*Stored items:*
################
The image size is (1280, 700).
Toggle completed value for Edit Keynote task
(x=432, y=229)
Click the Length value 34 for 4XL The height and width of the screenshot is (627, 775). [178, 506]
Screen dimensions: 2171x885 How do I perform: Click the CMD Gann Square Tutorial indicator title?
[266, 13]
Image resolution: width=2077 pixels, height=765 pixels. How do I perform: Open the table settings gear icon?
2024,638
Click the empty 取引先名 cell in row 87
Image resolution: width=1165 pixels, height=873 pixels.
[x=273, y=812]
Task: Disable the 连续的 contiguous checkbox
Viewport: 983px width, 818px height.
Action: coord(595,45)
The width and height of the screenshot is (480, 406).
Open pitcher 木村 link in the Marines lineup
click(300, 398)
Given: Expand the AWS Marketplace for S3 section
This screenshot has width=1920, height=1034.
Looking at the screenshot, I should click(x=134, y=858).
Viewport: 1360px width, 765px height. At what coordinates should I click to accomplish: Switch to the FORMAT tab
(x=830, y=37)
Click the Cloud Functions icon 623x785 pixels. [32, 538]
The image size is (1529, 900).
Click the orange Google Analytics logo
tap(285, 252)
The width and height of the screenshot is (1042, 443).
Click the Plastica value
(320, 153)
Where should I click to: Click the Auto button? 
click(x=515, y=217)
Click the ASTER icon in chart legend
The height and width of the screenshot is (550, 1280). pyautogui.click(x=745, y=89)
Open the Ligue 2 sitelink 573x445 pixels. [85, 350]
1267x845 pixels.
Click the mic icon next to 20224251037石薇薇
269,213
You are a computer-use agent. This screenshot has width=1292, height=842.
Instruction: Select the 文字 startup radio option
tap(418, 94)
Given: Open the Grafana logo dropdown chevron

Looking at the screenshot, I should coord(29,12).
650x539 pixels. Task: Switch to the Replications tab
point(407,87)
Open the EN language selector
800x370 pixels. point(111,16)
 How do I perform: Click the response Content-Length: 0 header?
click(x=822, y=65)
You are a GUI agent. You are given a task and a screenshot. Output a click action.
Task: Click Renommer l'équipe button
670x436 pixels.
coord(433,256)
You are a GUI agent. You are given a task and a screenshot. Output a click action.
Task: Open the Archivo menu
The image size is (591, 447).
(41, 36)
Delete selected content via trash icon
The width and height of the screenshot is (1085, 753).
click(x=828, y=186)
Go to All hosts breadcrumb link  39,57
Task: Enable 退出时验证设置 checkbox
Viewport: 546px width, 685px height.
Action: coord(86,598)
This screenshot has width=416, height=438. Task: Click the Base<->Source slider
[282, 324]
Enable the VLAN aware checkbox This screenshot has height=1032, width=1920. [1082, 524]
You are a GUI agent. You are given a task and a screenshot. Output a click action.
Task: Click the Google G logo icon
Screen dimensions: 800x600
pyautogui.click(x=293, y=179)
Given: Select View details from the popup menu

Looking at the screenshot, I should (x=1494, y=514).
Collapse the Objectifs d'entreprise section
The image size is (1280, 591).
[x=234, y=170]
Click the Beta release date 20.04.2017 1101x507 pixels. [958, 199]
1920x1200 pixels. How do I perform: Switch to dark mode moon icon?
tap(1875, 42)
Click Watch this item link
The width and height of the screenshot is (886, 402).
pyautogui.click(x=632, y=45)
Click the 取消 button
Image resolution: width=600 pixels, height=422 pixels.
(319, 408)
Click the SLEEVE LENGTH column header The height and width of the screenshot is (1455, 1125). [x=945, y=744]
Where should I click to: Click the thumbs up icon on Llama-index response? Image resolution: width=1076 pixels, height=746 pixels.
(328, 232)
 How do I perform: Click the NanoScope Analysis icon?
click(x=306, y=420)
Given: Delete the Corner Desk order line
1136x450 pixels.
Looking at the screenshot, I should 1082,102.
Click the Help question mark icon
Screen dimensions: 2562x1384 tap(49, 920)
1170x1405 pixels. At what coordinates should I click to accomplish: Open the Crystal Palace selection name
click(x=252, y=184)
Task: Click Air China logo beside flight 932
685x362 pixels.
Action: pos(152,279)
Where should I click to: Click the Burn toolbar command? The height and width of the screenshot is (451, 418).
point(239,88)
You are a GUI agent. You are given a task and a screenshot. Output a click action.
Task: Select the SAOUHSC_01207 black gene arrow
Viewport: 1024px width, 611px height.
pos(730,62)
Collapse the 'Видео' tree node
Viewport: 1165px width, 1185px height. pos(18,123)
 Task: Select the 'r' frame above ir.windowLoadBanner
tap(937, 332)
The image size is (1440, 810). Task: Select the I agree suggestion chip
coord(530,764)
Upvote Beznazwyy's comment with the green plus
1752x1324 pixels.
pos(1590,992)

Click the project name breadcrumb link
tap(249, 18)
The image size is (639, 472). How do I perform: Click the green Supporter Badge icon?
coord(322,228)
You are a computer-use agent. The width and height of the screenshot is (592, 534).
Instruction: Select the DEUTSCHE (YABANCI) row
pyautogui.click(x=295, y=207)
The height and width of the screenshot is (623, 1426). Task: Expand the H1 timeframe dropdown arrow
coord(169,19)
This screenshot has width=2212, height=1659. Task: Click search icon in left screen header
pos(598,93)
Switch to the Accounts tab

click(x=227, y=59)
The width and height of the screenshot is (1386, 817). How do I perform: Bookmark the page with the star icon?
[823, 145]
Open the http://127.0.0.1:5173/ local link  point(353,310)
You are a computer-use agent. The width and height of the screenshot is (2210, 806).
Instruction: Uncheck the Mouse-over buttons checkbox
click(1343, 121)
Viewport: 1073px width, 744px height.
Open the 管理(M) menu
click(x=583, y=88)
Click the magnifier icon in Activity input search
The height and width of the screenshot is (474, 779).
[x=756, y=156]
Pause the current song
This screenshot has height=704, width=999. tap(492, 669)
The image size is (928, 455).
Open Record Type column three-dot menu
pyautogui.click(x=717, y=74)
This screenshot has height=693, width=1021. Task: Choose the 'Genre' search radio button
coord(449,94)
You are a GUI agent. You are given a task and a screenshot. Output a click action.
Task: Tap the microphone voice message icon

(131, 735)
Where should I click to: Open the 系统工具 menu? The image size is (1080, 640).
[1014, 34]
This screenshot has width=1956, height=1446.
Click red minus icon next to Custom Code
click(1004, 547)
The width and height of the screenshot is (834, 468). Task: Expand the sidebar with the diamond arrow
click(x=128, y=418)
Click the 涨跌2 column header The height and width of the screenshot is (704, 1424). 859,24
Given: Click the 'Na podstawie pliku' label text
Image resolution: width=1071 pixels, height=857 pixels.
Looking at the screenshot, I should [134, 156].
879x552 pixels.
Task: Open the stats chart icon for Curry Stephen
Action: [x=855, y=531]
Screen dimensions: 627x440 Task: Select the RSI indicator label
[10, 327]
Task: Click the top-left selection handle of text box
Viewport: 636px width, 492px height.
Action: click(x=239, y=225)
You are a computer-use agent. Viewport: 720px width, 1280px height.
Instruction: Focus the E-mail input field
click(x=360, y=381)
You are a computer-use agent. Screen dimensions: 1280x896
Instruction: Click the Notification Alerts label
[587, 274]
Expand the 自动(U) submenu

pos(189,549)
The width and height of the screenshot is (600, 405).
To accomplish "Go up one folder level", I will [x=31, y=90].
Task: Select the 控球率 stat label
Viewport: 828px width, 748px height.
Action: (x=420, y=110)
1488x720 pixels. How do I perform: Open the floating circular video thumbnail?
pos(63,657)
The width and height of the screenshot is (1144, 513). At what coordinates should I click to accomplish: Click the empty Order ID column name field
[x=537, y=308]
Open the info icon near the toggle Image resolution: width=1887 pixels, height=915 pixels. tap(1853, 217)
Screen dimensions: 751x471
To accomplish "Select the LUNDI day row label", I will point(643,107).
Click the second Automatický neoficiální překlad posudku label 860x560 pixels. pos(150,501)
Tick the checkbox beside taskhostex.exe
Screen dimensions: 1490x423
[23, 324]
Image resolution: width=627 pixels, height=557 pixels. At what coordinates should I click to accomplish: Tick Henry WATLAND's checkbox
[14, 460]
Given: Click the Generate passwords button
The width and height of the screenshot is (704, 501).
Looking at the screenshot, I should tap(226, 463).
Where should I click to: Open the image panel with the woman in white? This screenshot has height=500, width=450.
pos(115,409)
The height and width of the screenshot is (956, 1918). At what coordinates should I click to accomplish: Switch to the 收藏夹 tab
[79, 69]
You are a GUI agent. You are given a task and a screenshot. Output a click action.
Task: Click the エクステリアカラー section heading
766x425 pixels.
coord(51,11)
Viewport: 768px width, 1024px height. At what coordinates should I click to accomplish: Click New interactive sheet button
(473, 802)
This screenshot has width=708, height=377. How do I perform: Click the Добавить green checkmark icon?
################
*EXERCISE:* Scan the lines above for "Where should I click to: Click the thumbs" and for "Given: Delete the Corner Desk order line". Repeat exactly the line holding each of them and every line in between.

*RESULT:*
Where should I click to: Click the thumbs up icon on Llama-index response? Image resolution: width=1076 pixels, height=746 pixels.
(328, 232)
 How do I perform: Click the NanoScope Analysis icon?
click(x=306, y=420)
Given: Delete the Corner Desk order line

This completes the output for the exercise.